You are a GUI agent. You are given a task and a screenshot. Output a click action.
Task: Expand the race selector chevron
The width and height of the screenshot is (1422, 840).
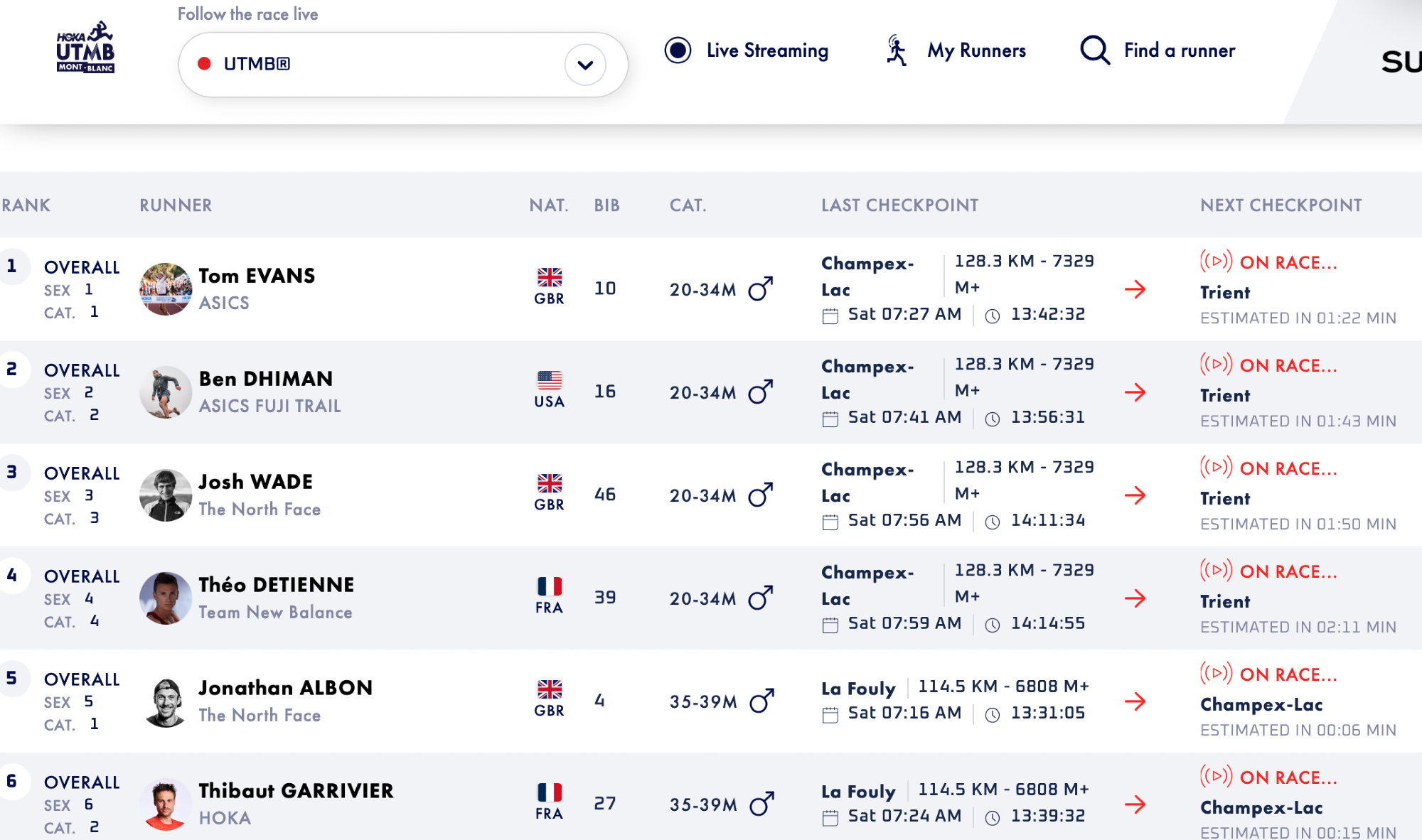coord(585,65)
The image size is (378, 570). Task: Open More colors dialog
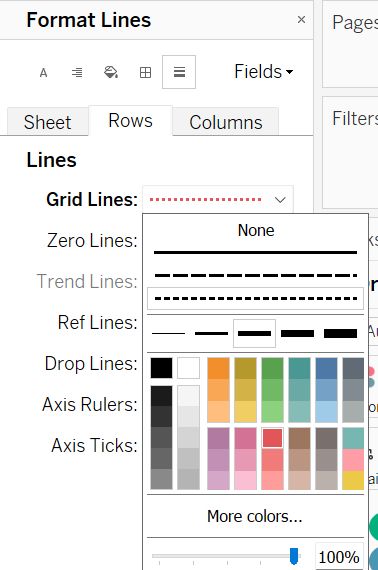[x=255, y=516]
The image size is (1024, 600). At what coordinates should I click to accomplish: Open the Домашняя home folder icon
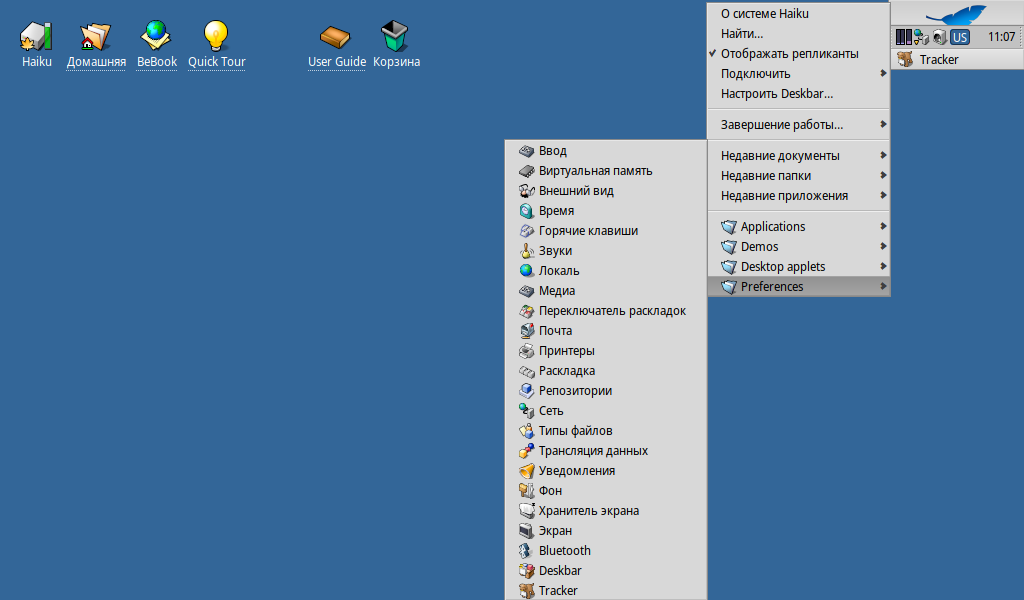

**Set exercise:**
Lay out the lines above as a numbered list, skipping blank lines and leaving out the pictures.

**Output for this exercise:**
1. You are a GUI agent. You are given a task and a screenshot. Output a click action.
2. Task: Expand the race selector chevron
3. The width and height of the screenshot is (1422, 840).
4. coord(585,65)
5. The image size is (378, 570). Task: Open More colors dialog
6. [x=255, y=516]
7. The image size is (1024, 600). At what coordinates should I click to accomplish: Open the Домашняя home folder icon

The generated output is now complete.